Sniffbench Values

December 5, 2025 ยท View on GitHub

This document defines what sniffbench measures and why. These values guide all case design and evaluation criteria.

What Makes a Good Coding Agent?

Sniffbench evaluates agents on behaviors that matter for real-world software development:

1. Style Adherence

Does the agent follow existing patterns and conventions in the repository?

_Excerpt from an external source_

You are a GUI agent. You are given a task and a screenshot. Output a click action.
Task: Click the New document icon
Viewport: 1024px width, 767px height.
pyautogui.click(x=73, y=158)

Good agents don't impose generic "best practices" - they learn and follow the project's established patterns:

  • Naming conventions (camelCase vs snake_case, prefixes, etc.)
  • File organization and module structure
  • Error handling patterns used in the codebase
  • Testing patterns and frameworks already in use
  • Code formatting and linting rules configured in the project

2. Targeted Changes

Does the agent make specific, focused changes without over-engineering?

Good agents:

  • Make the minimal change needed to accomplish the task
  • Don't refactor unrelated code "while they're in there"
  • Don't add features that weren't requested
  • Don't introduce new dependencies unnecessarily
  • Keep diffs small and reviewable

3. Efficient Navigation

Does the agent research and navigate the codebase efficiently?

Good agents:

  • Find relevant code quickly without excessive searching
  • Understand the codebase structure before making changes
  • Read the right files in the right order
  • Don't waste tokens on irrelevant exploration
  • Build accurate mental models of architecture

4. Non-Regression

Do existing tests still pass after changes?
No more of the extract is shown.